Charles René Magon dit de Médine

est né le 12 novembre 1763 à Paris (Seine (75))

Charles René Magon rejoint au cénotaphe la cohorte de ses frères d’armes , matelots ou amiraux, lui qui a traversé l’Histoire agitée de la fin du XVIIIe siècle et du début du siècle suivant, servant successivement le Roi, la République et l’Empire et dont, comme pour eux , la mer est le linceul.

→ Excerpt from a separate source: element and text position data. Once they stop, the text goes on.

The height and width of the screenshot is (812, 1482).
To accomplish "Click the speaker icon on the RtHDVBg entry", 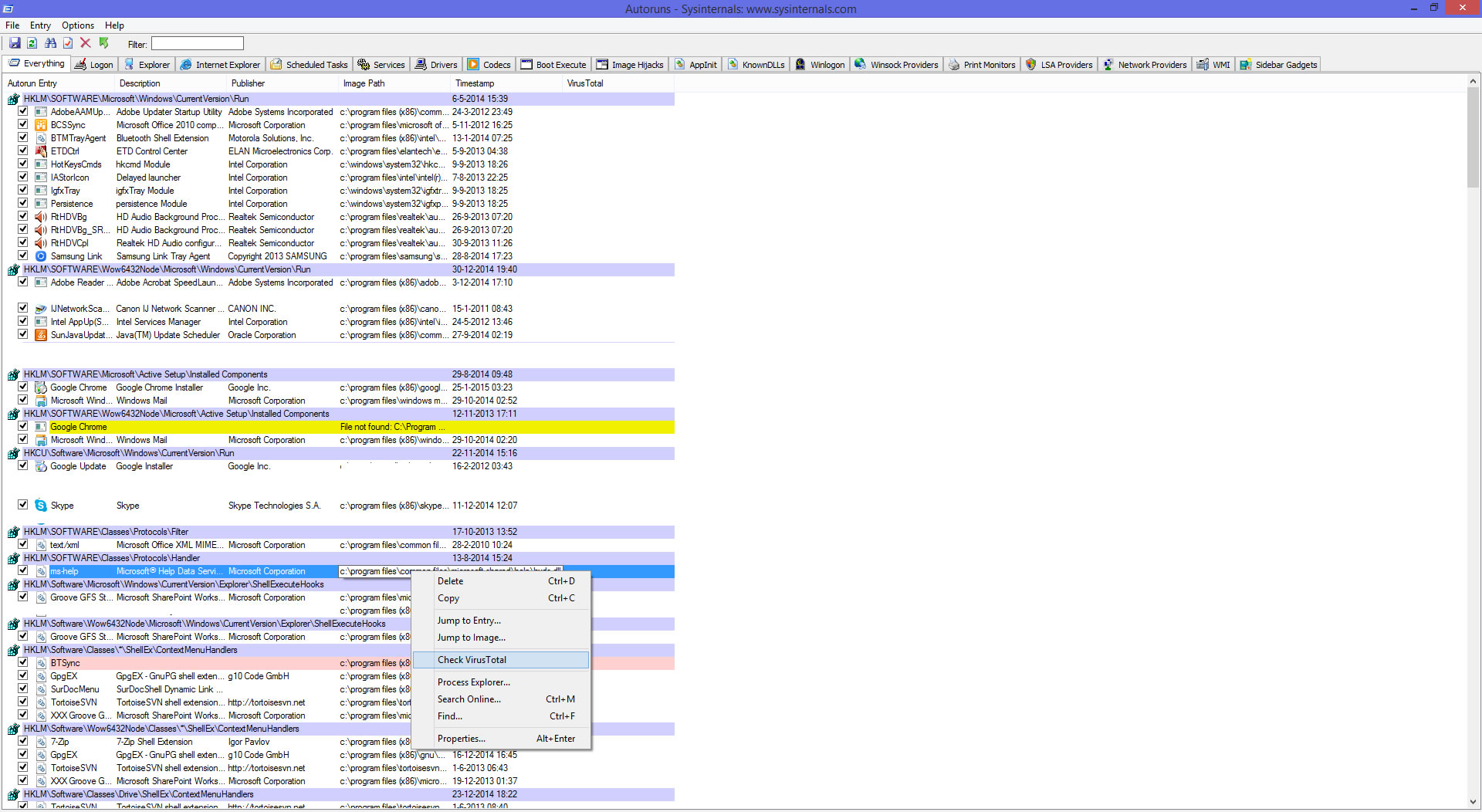I will 39,217.
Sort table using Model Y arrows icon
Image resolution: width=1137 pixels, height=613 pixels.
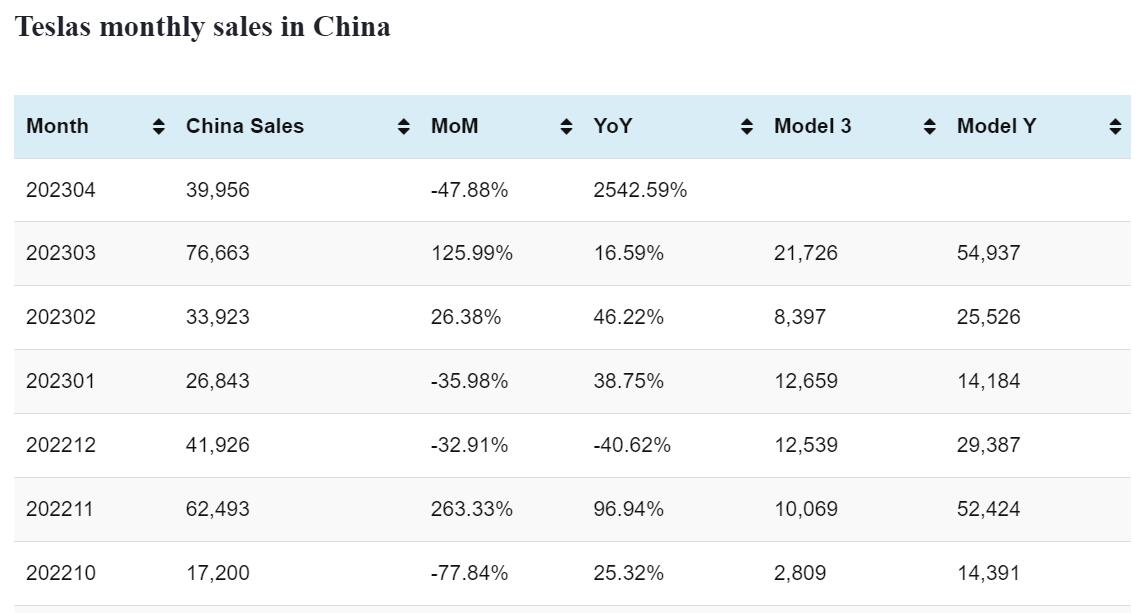point(1115,126)
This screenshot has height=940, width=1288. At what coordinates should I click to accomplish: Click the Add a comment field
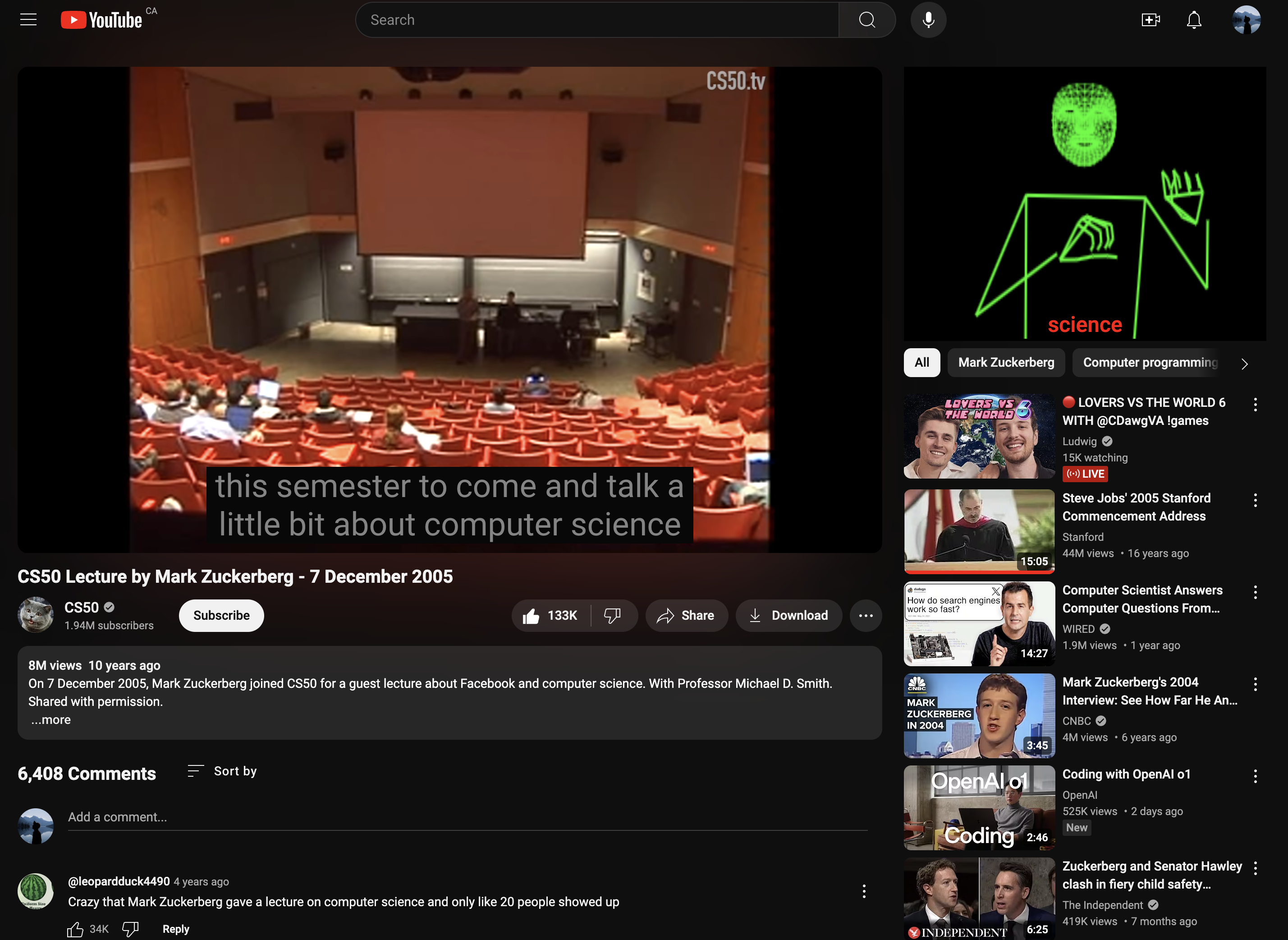(466, 817)
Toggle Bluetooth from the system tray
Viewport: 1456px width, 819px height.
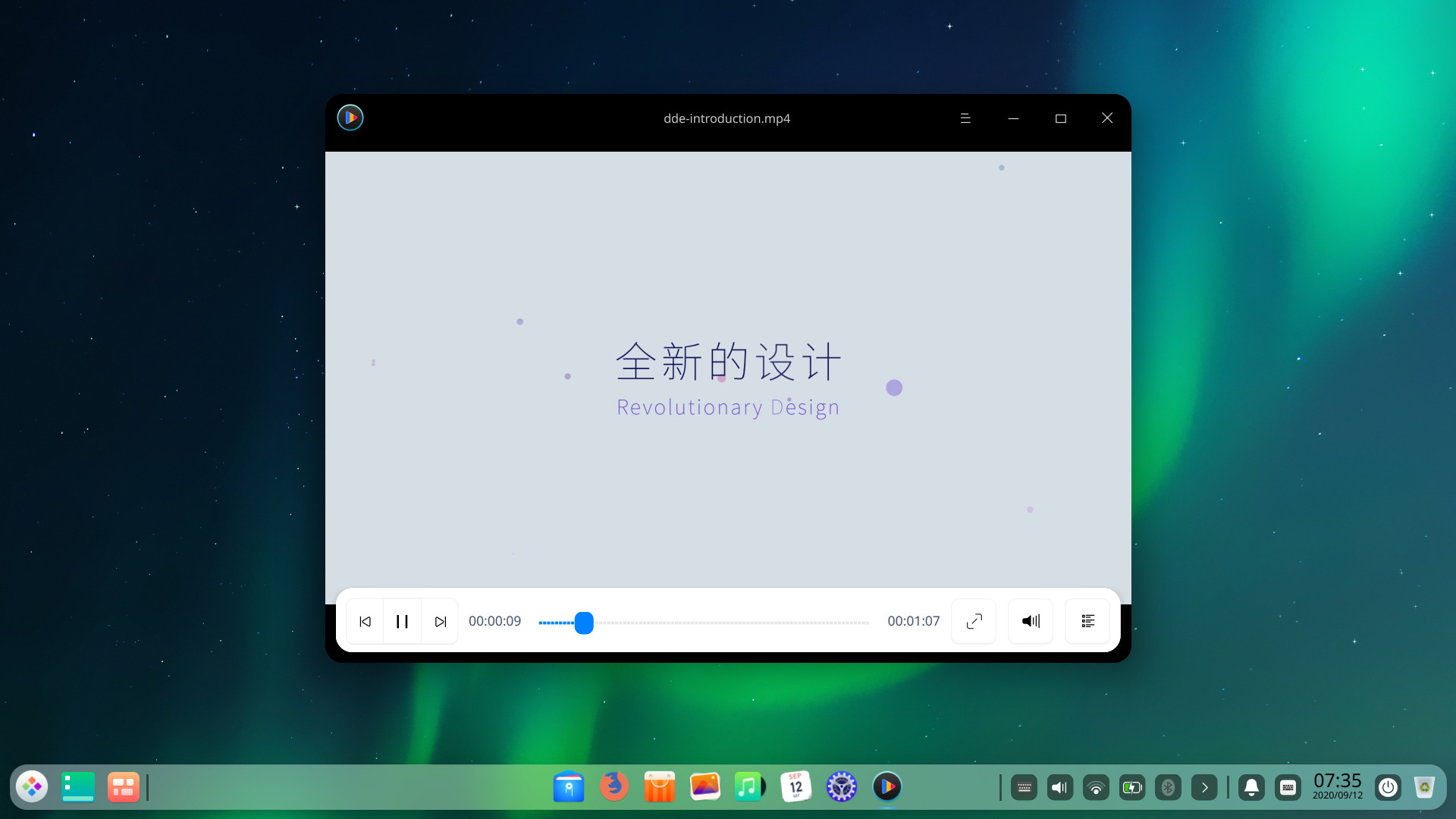1169,787
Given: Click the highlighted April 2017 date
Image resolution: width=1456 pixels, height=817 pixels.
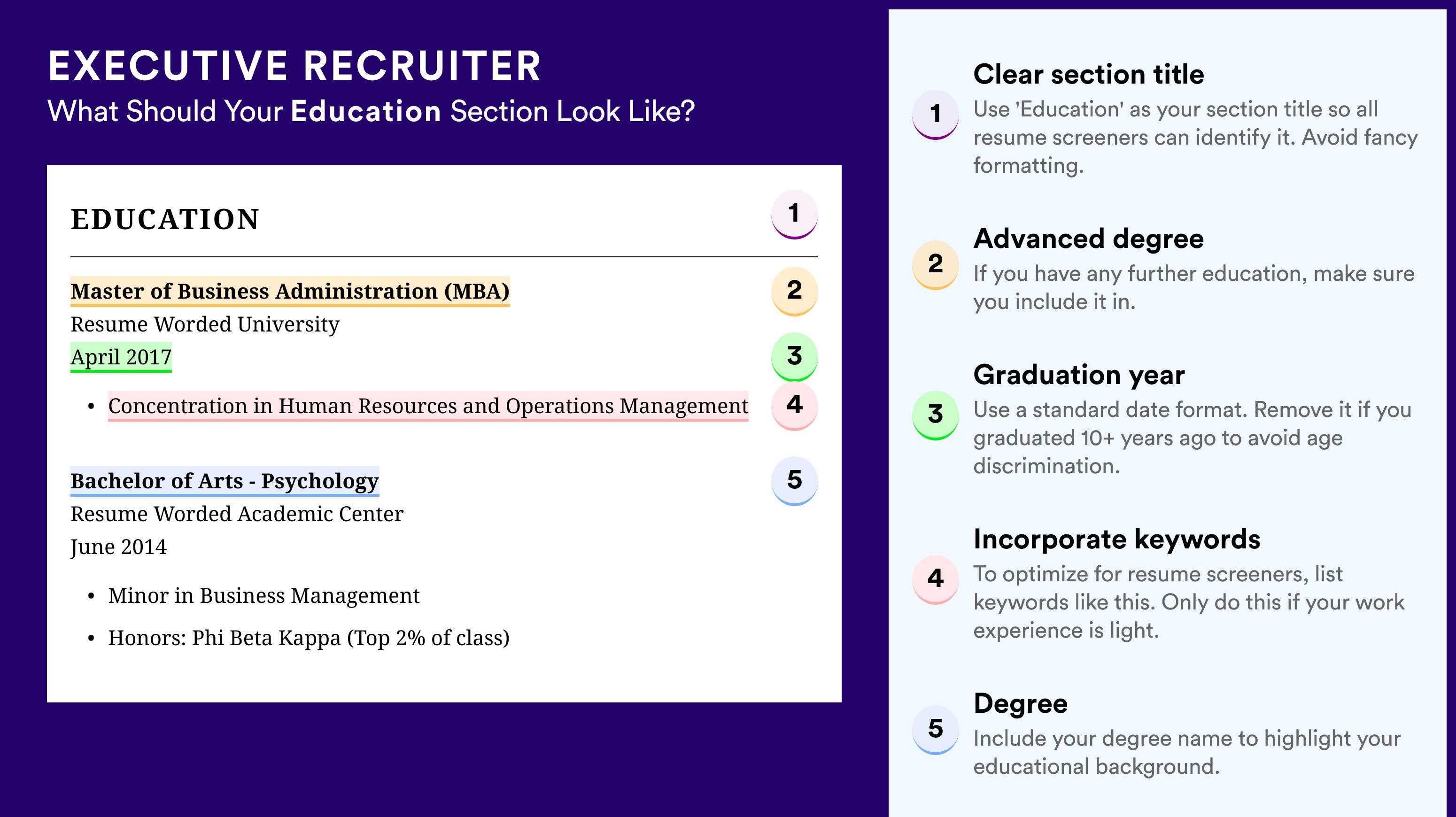Looking at the screenshot, I should point(121,357).

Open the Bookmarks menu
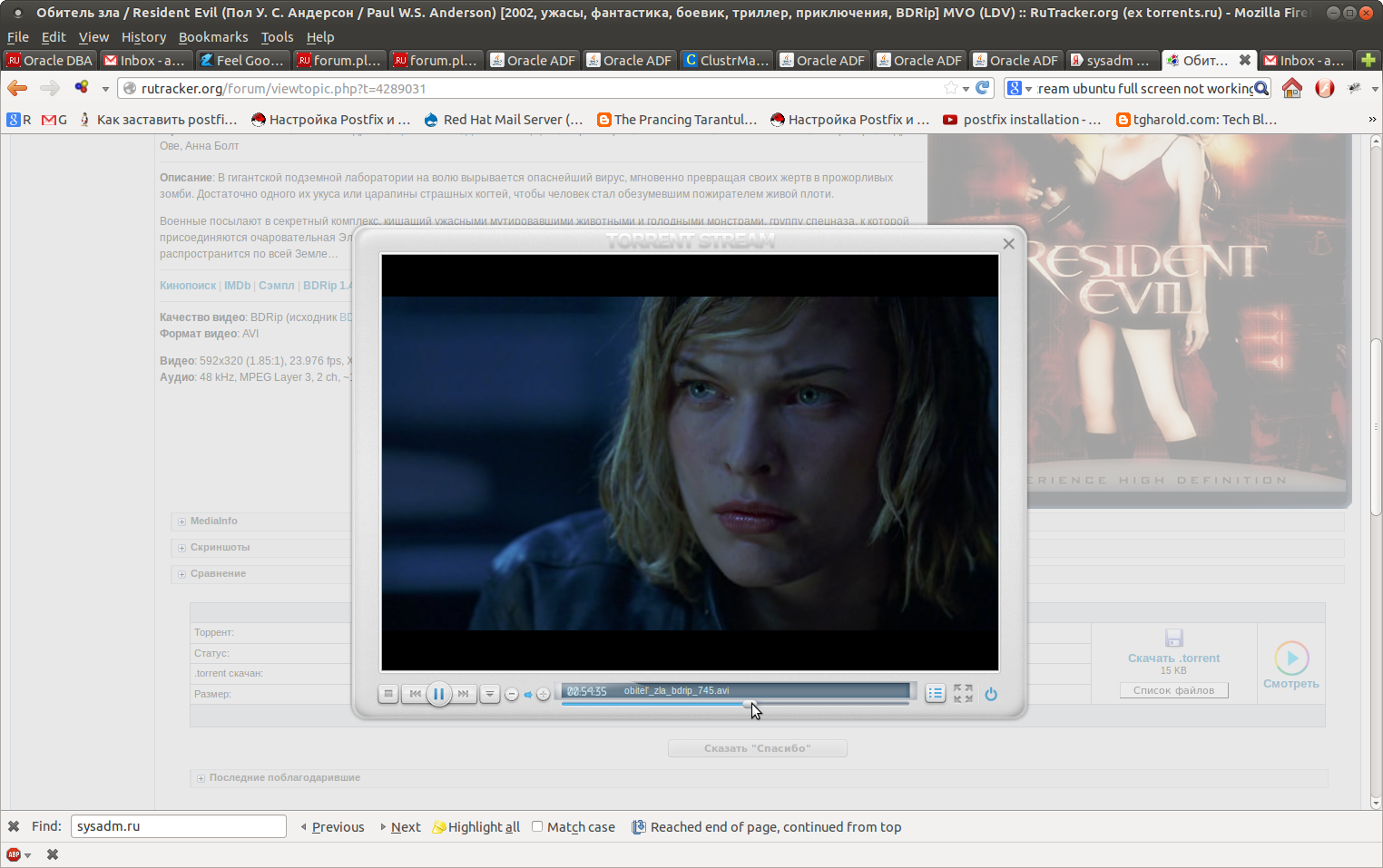213,37
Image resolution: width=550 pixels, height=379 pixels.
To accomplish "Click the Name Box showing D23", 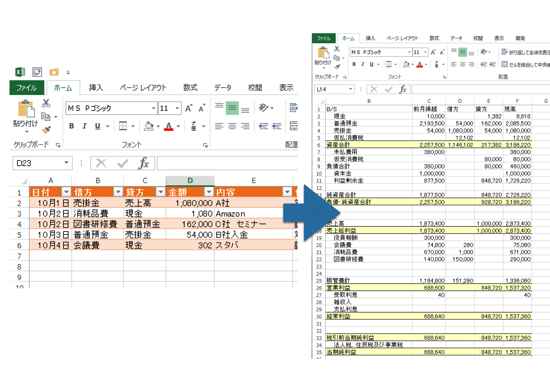I will point(42,163).
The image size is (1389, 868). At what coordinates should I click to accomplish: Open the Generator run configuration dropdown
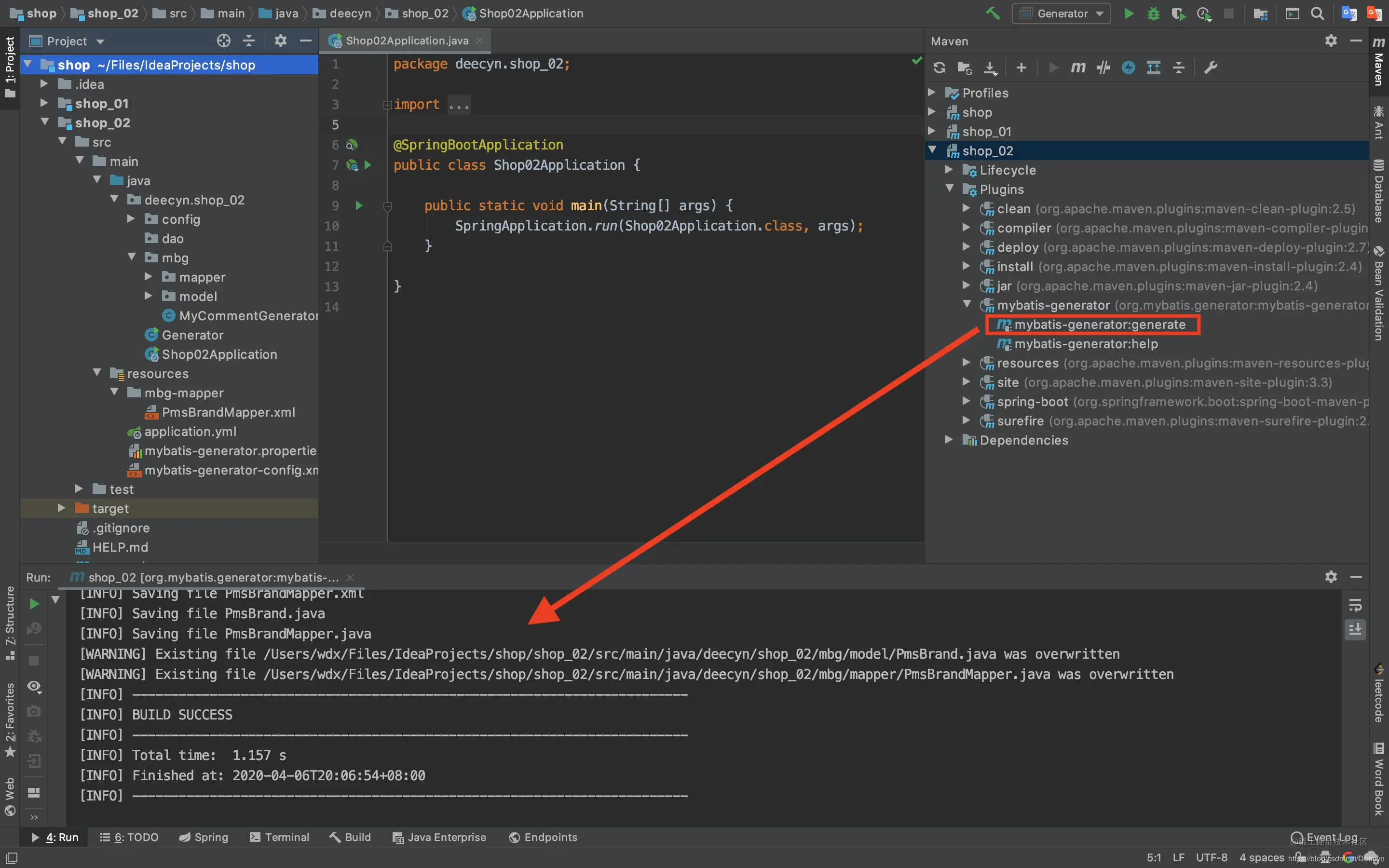1061,14
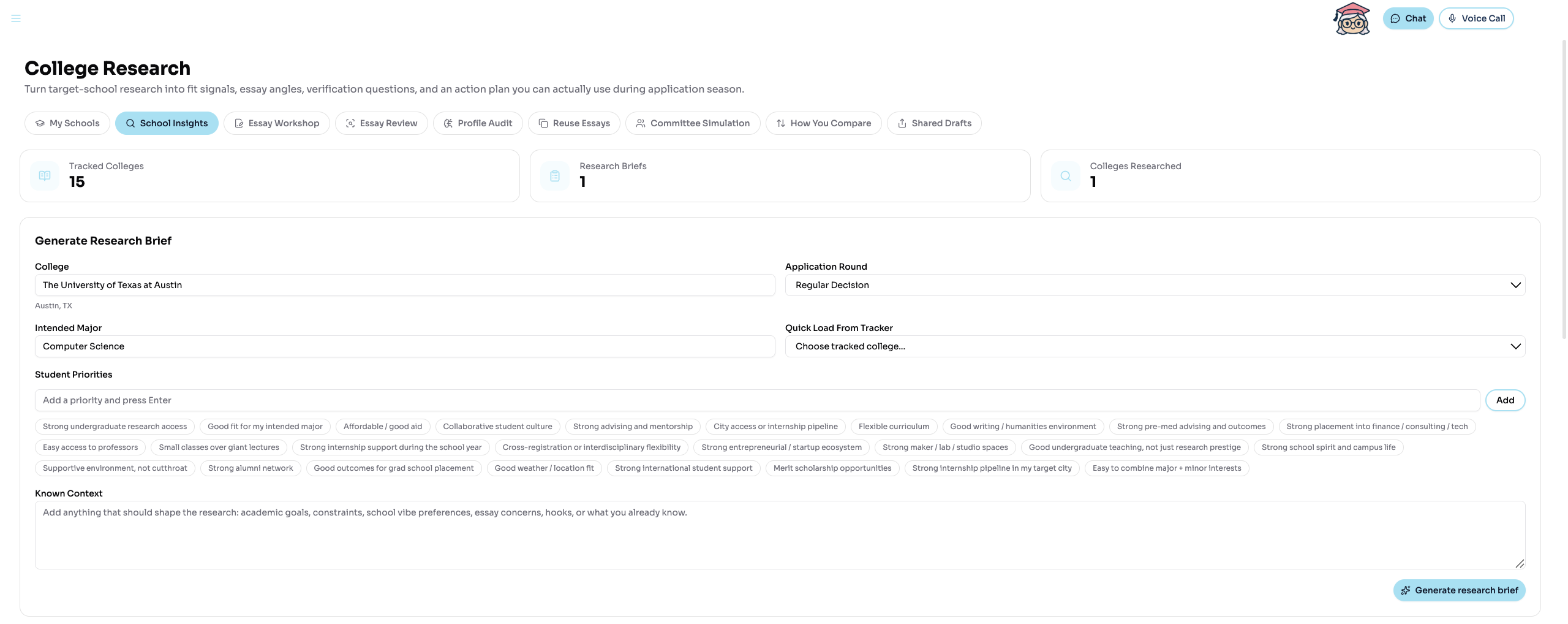1568x624 pixels.
Task: Open the hamburger navigation menu
Action: pyautogui.click(x=15, y=18)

Issu de la famille Magon signalée dès 1300 à Vitré en Bretagne, il descend de Jean Magon qui s’installe à Saint Malo comme armateur au XVIe siècle.

Charles René Magon naît le 13 octobre 1763, par hasard, à Paris. Son père, René Magon de la Villebague qui a quitté son poste de gouverneur de la Compagnie des Indes aux Mascareignes attend une nouvelle affectation. Peu après la naissance de ce troisième fils, il est nommé intendant de Saint-Domingue et des îles Sous Le Vent, il quitte la France en compagnie de son épouse et laisse en France son fils, trop jeune pour entreprendre un si long voyage. Il le confie à son cousin Magon du Bos et à sa grand-mère, Marie Moreau de Maupertuis, sœur du célèbre savant. C’est donc au bord de la Rance que le jeune Magon tire ses premiers bords, passant de Saint Elier, malouinière de son aïeule au Montmarin, propriété de son oncle. Pensionnaire à Saint Malo et à Dinan, il entre en septembre 1777 à l’âge de quatorze ans, comme aspirant garde-marine au port de Brest. Peu après, il apprend le décès de son père retourné à l’île de France dans son domaine de Médine dont Charles va hériter

Il fait ses premières armes sur le "Bretagne" en 1778 au cours de la Bataille d’Ouessant le 27 juillet, sous les ordres du lieutenant d’Orvilliers, alors que la France, impliquée dans la guerre d’Indépendance des futurs Etats Unis, tente d’affaiblir la flotte anglaise. Il s’y comporte avec une intrépidité de bon augure.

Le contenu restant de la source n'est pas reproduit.